女性では排尿後の不快感というものが多いようです。たとえば、頻尿があるため膀胱に尿が溜まらず、排尿してもすっきりしないと訴える方や、尿検査ではわずかに汚れがあるものの細菌感染とまではいえない慢性膀胱炎の状態の方もおられます。我々は、治療として頻尿のある方はまず頻尿を止め、しっかり膀胱内に尿を溜めることができるようにすること、そして残尿もなく不快感だけが続く慢性膀胱炎の方は漢方薬によって炎症を抑えること、ひいては炎症が起こりにくくする体質転換のような治療がもっとも良いのではないかと考えています。

男性の方では前立腺に炎症を起こす前立腺炎がこの症状のトップバッターです。 30 歳から 40 歳くらいの仕事が忙しくストレスの多い方に良く起こる病気です。

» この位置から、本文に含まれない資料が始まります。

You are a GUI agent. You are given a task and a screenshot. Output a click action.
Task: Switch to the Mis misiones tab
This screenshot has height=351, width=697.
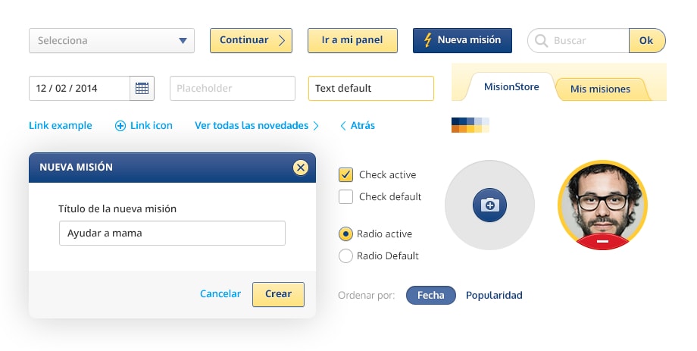coord(600,89)
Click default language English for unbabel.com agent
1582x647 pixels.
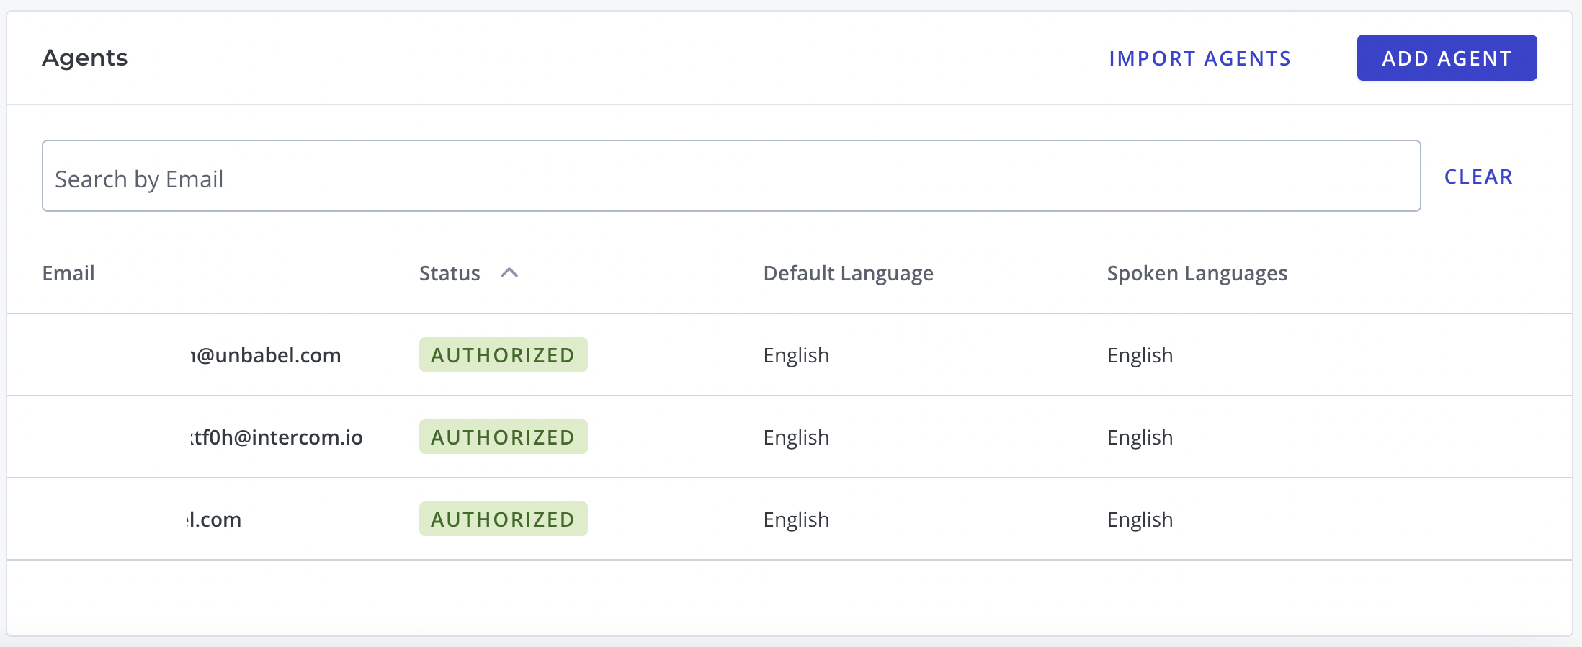(796, 355)
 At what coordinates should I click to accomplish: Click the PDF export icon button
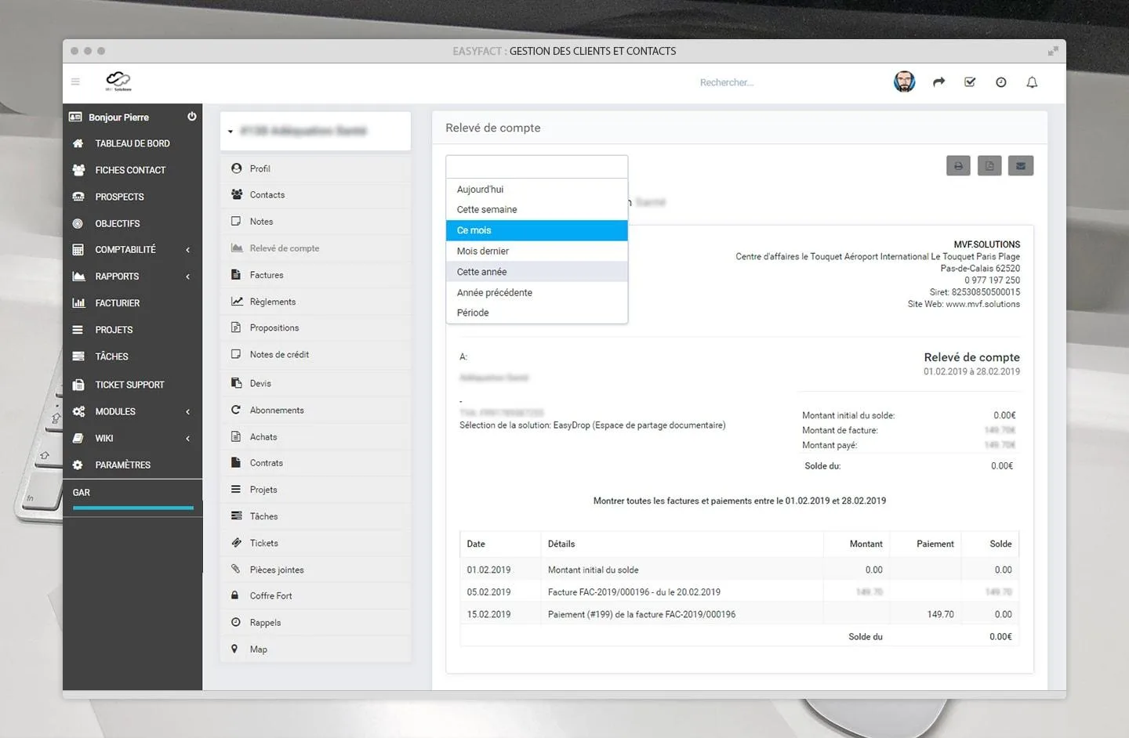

仕事が忙しくなり、休養が十分に取れないときや宴会続きで疲れがたまったときこの症状は出てきます。下腹部の不快感といった漠然としたものから、鼠形部 ( 大腿の付け根 ) の痛み、睾丸痛、下腹部痛など多彩な症状を引き起こします。教科書では細菌性慢性前立腺炎、非細菌性慢性前立腺炎と検査で細菌感染があるかないかで分けていますが、簡単にいうと疲れやストレスなどで免疫機能が低下すると尿道にいる常在菌(普段から尿道に存在するがおとなしく炎症の原因にはならない菌)が暴れだし前立腺に移行して炎症を引き起こすようです。この時前立腺をマッサージした後で得られる尿に細菌を証明できれば細菌性、できなければ非細菌性と区別しているだけで基本的には同じものではないかと我々は考えています。

治療は、まず抗生剤を服用していただきます。不快感が強く仕事に集中できない場合には消炎鎮痛薬も併用します。さらに炎症を抑える効果のある生薬や漢方薬を服用していただき前立腺内の環境を整えていきます。しかし、治療の基本は患者様の生活習慣の改善です。深酒、夜更かしや不規則な生活は治療を遷延化させてしまいますので注意が必要です。